Non-aspirin NSAIDS use

  0 0.78 0.86 1
count 26817 2733 3213 122134
proportion 0.1731 0.01764 0.02074 0.7885

values of NSAIDSYnm

Smoking

Ever smoked

  0 0.44 0.64 1
count 69272 2103 2850 80672
proportion 0.4472 0.01358 0.0184 0.5208

values of SMK_EVERYnm

Smoking pack-years

  0 1 1.1 1.58 2 3 4
count 69272 19626 2820 3949 19410 19773 20047
proportion 0.4472 0.1267 0.01821 0.02549 0.1253 0.1277 0.1294

values of SMK_EVERYnm = pack-years, study- and sex-specific quartiles.
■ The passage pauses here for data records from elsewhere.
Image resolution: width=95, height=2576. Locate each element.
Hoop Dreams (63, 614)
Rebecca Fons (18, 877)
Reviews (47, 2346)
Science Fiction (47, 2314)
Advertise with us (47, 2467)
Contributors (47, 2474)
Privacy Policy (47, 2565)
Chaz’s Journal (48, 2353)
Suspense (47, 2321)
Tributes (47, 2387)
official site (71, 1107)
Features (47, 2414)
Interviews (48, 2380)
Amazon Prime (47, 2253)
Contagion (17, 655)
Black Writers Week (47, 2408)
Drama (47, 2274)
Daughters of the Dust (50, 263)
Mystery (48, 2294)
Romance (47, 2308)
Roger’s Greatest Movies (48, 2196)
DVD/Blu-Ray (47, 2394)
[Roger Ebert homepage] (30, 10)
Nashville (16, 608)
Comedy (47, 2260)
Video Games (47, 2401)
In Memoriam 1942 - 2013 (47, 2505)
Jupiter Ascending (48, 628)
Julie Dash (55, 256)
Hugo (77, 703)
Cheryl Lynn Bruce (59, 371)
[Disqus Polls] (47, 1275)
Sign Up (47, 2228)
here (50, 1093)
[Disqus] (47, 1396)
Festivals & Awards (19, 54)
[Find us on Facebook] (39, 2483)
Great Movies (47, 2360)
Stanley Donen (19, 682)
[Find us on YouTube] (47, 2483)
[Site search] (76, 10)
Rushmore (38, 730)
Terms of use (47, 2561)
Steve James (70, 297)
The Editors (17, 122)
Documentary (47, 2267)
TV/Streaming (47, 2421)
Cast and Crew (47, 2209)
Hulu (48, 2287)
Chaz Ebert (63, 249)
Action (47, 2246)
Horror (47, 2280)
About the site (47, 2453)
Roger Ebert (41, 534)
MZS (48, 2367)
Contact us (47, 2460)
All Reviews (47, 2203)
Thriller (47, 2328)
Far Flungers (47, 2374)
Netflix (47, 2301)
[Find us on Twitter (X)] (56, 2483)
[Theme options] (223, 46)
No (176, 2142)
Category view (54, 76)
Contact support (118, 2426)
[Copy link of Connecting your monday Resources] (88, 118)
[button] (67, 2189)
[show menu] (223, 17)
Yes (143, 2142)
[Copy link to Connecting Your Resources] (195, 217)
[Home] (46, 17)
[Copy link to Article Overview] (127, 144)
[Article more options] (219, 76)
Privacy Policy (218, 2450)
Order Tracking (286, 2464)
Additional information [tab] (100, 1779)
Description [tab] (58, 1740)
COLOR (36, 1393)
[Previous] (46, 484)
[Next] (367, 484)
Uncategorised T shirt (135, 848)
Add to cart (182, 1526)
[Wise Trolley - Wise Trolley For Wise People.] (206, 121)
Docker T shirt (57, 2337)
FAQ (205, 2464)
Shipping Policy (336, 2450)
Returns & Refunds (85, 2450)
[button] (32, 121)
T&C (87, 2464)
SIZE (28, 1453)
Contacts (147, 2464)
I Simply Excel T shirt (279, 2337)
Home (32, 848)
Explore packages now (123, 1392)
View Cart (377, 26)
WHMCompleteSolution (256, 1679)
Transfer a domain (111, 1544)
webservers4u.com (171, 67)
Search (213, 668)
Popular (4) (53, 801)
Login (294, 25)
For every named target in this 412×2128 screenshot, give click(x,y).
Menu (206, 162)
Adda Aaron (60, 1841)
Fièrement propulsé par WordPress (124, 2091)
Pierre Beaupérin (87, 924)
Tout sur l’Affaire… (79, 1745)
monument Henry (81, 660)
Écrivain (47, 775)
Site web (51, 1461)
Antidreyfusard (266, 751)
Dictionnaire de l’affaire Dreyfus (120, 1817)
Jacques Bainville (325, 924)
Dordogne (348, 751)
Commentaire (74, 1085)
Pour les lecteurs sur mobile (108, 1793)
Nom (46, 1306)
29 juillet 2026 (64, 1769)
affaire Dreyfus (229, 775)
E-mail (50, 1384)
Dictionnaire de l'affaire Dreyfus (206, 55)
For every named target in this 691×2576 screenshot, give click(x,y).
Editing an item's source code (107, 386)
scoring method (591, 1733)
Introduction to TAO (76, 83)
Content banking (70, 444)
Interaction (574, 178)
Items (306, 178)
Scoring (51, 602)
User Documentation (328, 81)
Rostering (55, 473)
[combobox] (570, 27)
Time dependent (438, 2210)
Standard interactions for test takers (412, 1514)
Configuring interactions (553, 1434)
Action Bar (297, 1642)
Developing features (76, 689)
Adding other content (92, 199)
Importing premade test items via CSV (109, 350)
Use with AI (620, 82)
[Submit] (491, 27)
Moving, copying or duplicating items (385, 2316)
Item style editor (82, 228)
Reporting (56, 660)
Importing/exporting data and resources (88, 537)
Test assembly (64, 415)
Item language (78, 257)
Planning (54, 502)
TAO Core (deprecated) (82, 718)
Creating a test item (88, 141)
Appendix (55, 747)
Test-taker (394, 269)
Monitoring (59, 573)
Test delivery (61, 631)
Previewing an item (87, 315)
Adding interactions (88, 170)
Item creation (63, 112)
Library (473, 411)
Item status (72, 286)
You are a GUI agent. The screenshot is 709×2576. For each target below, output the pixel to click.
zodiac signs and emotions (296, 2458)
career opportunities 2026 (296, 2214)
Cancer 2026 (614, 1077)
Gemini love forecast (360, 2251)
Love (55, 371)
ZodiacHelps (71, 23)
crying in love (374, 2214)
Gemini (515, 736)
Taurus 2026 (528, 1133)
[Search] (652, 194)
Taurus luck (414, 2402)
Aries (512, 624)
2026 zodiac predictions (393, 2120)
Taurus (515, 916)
Coding: 0=Never smoker, 1=<=Q25; 2=Q25-50; 3=Q50-75; 4=>Q75

Postmenopausal hormone use (females only)

  0 0.51 1
count 37312 2550 38353
proportion 0.477 0.0326 0.4904

table of hrt_ref_pmy: postmenopausal hormone use (y/n, females only)

Education

  High.school.graduate Some.college.or.tech More.than.college.grad
count 39725 56850 57903
proportion 0.2565 0.367 0.3738

counts reflect dichotomizing variables education_(1-3)nm as > 0, since there were some non-binary values for each variable.